За чаем, которым этим словом и назвать-то было сложно, скорее, густым горячим настоем из душистых неведомых трав, средь которых Ольга угадала одну лишь мяту, старушка, памятуя наказ батюшки, вопросов вовсе не задавала. Зато вывалила на гостью щедрый ворох информации, из которой Славина узнала, что отец Павел — личность в поселке не просто уважаемая — почитаемая. Что появился он в здешних местах недавно, года три тому назад, до него и церковь заколоченной стояла, и службы не велись, и бесовские силы вовсю народ смущали. Потому главным занятием в деревне было пьянство и драки до смертоубийства по этому делу. Отец Павел и храм восстановил, и иконостас новый добыл, и церковный хор из сельчан создал. А этим летом даже колокола купил! И теперь Божий дом — главное место на селе. Службу отец Павел справляет — заслушаешься. Словно ангелы с неба спускаются и душу ласкают…
Произнося эти слова, старушка блаженно прижмурилась, будто уловила прикосновение тех самых ангелов.
— А еще, — старушка заговорщически поманила девушку к себе, словно собиралась поведать ей страшную тайну, — как только отец Павел церковь восстановил, так над ней солнце засияло. И теперь всегда светит. В поселке — дождь, снег. А у нас тут солнце.
— Всегда? — поразилась Ольга, мгновенно вспомнив неожиданно появившееся свечение из-за мрачных сосен.

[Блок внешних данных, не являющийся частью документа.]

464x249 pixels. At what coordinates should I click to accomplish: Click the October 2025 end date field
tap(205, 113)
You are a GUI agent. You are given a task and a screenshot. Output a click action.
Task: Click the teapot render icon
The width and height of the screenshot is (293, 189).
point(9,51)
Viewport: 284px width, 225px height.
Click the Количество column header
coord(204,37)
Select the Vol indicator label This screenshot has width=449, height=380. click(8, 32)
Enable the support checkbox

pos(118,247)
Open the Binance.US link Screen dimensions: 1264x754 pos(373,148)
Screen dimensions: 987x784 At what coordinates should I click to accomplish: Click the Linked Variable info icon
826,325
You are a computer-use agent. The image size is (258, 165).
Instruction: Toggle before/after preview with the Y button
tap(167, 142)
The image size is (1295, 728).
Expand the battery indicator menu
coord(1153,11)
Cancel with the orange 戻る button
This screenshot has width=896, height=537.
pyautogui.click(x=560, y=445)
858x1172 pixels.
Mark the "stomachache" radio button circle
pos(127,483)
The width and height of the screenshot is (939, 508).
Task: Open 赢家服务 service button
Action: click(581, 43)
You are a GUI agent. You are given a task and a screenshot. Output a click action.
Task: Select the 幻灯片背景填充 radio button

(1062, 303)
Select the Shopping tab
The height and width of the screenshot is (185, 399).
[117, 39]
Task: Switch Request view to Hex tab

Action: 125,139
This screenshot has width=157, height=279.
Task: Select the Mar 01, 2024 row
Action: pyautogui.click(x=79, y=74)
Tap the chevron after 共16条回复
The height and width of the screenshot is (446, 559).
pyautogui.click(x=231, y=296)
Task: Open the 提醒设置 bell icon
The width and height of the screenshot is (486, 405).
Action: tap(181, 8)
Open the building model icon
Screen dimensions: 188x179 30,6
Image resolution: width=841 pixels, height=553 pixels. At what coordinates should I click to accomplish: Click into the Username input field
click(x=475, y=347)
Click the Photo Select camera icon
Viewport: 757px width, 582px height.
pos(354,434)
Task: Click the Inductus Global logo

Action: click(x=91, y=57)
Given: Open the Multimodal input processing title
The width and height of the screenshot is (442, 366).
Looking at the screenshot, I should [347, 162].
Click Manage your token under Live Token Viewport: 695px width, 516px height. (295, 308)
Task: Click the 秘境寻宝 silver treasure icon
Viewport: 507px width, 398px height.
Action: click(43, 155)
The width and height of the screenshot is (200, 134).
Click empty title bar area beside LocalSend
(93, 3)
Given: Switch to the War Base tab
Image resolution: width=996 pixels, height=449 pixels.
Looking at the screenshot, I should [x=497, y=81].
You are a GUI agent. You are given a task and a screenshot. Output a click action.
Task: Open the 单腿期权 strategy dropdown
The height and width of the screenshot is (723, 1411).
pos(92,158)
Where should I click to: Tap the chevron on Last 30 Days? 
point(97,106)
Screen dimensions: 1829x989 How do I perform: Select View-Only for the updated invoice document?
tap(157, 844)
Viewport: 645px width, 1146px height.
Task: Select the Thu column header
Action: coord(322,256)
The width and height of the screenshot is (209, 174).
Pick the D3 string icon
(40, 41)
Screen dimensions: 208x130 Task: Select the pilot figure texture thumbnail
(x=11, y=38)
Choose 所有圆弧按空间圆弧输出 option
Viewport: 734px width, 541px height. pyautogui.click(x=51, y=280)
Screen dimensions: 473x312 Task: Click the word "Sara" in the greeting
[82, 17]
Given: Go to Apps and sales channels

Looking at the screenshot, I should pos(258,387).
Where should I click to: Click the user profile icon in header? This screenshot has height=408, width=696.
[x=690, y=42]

— Всегда, — кивнула старушка. — Господь Бог тучки раздвигает, чтоб свой дом видеть.
— А ночью?
— Спросила! — укоризненно поджала губы бабуля. — Богу-то, небось, тоже отдыхать надо! Чай, не железный!
— Ну да, — согласилась Ольга.
Еще, как выяснилось, отец Павел одним своим присутствием и неустанными молитвами разогнал нечистую силу, в деревне обосновавшуюся. И вот уже года два тут прекратились и драки, и ссоры, да и пить стали не в пример меньше.
— Как же ему это удалось? — подивилась Ольга. — Вся Россия пьет и дерется…
— Светлый человек, — убежденно затрясла головой старушка. — Святой. Бога просит, а Бог дает. А сколько к нему народу в гости приезжает! С того места, где он раньше служил. Видать, плохо там без него. Вот, на прошлой неделе пара немолодая, солидная такая, венчаться приезжала. Хоть у них там в городе своих церквей — на каждом углу.
— А откуда он у вас появился? — заинтересовалась Славина.
— С Севера, — поджала губы рассказчица. — Говорят, что его там самый главный невзлюбил, епископ. Не мог ему людскую любовь простить, вот и выжил. Да напраслины на него возвел столько, что батюшка занемог от такой подлости…
Обрывки каких-то смутных воспоминаний попытались пробиться сквозь сонный морок, заполонивший тяжелую голову. Ольга постаралась было собрать их воедино, чтобы понять, что именно показалось ей таким знакомым в этом бесхитростном бабкином рассказе, — не вышло. Разрозненные фразы, клочки, осколки никак не хотели складываться в общую картину.